Retype, word for word, only the lines from the one containing "This screenshot has" through the last line of the listing below. Pictures do not belong in the result.

___ MATERIAL SUPPLIED ___

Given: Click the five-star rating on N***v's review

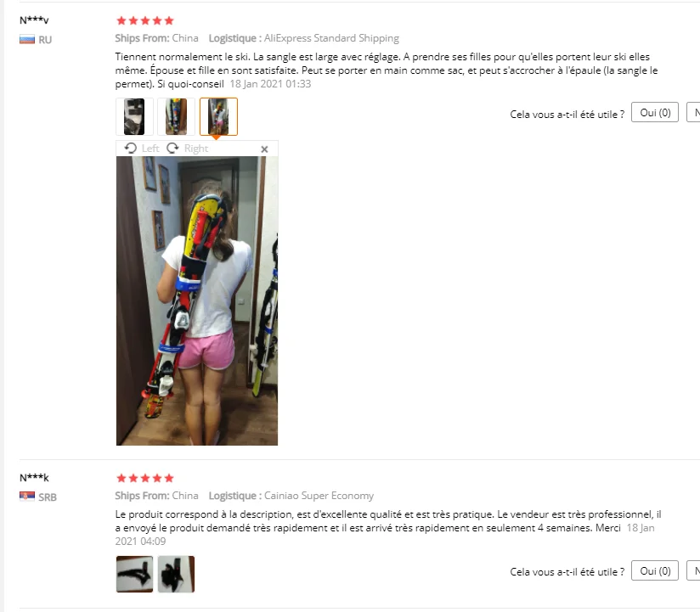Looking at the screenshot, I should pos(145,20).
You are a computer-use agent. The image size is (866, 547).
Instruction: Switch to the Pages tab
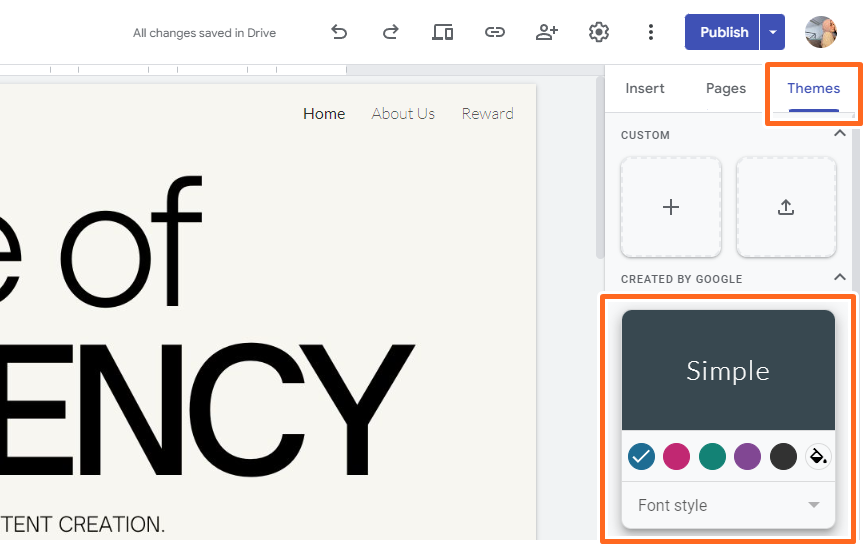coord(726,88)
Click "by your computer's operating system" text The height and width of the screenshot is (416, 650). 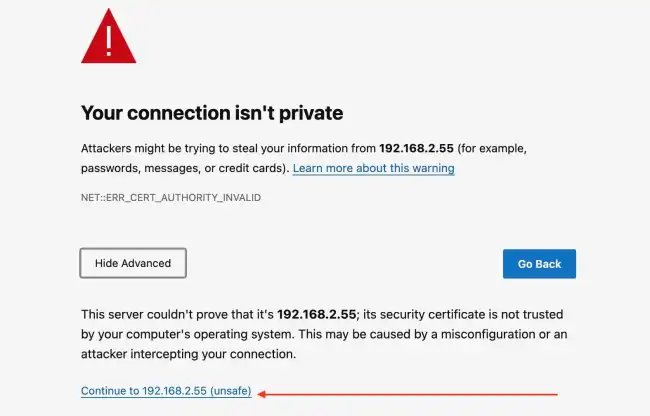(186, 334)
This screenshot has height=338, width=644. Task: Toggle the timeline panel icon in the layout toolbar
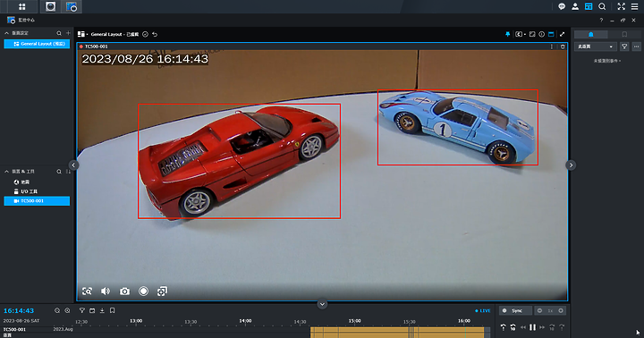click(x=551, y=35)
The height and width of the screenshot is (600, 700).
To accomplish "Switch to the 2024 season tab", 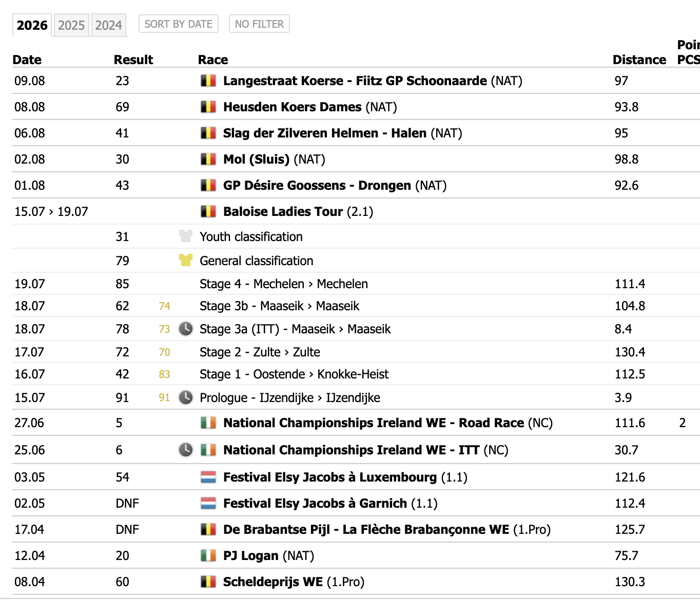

___

> **RESPONSE BOX**:
This screenshot has height=338, width=644. Task: Toggle the timeline panel icon in the layout toolbar
click(x=551, y=35)
The height and width of the screenshot is (600, 700).
To accomplish "Switch to the 2024 season tab", 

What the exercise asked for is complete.